*** Opening of Available data ***
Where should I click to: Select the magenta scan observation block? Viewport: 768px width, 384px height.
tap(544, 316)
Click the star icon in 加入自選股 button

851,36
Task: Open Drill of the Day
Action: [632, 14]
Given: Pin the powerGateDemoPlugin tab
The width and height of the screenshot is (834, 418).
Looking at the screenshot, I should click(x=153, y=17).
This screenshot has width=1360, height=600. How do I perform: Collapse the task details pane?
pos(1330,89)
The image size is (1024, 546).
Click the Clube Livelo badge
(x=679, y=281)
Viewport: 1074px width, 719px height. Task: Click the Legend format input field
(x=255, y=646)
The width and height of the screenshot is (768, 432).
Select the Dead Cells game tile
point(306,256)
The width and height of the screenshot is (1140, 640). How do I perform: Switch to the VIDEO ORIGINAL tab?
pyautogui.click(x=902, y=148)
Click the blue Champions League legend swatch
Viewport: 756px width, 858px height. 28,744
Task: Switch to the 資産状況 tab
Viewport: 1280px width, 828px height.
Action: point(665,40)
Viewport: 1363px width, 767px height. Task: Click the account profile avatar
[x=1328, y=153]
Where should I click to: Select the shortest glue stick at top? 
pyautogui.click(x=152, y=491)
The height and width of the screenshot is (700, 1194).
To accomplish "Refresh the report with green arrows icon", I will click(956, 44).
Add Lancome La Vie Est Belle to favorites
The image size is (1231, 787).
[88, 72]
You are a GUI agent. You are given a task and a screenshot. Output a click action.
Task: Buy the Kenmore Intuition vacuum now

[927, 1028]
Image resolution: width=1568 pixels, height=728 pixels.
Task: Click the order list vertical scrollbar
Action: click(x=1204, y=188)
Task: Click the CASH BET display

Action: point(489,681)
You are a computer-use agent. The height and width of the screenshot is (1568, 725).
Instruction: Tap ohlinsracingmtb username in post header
*** Close of Available data ***
What the exercise asks.
Return the records in full, exactly as they read.

Exercise answer.
Where should I click to: Select the magenta scan observation block? Viewport: 768px width, 384px height.
tap(544, 316)
Click the star icon in 加入自選股 button

851,36
Task: Open Drill of the Day
Action: [632, 14]
Given: Pin the powerGateDemoPlugin tab
The width and height of the screenshot is (834, 418).
Looking at the screenshot, I should click(x=153, y=17).
This screenshot has width=1360, height=600. How do I perform: Collapse the task details pane?
pos(1330,89)
The image size is (1024, 546).
Click the Clube Livelo badge
(x=679, y=281)
Viewport: 1074px width, 719px height. Task: Click the Legend format input field
(x=255, y=646)
The width and height of the screenshot is (768, 432).
Select the Dead Cells game tile
point(306,256)
The width and height of the screenshot is (1140, 640). How do I perform: Switch to the VIDEO ORIGINAL tab?
pyautogui.click(x=902, y=148)
Click the blue Champions League legend swatch
Viewport: 756px width, 858px height. 28,744
Task: Switch to the 資産状況 tab
Viewport: 1280px width, 828px height.
Action: point(665,40)
Viewport: 1363px width, 767px height. Task: Click the account profile avatar
[x=1328, y=153]
Where should I click to: Select the shortest glue stick at top? 
pyautogui.click(x=152, y=491)
The height and width of the screenshot is (700, 1194).
To accomplish "Refresh the report with green arrows icon", I will click(956, 44).
Add Lancome La Vie Est Belle to favorites
The image size is (1231, 787).
[88, 72]
You are a GUI agent. You are given a task and a screenshot. Output a click action.
Task: Buy the Kenmore Intuition vacuum now

[927, 1028]
Image resolution: width=1568 pixels, height=728 pixels.
Task: Click the order list vertical scrollbar
Action: click(x=1204, y=188)
Task: Click the CASH BET display

Action: point(489,681)
You are a computer-use agent. The height and width of the screenshot is (1568, 725).
Instruction: Tap ohlinsracingmtb username in post header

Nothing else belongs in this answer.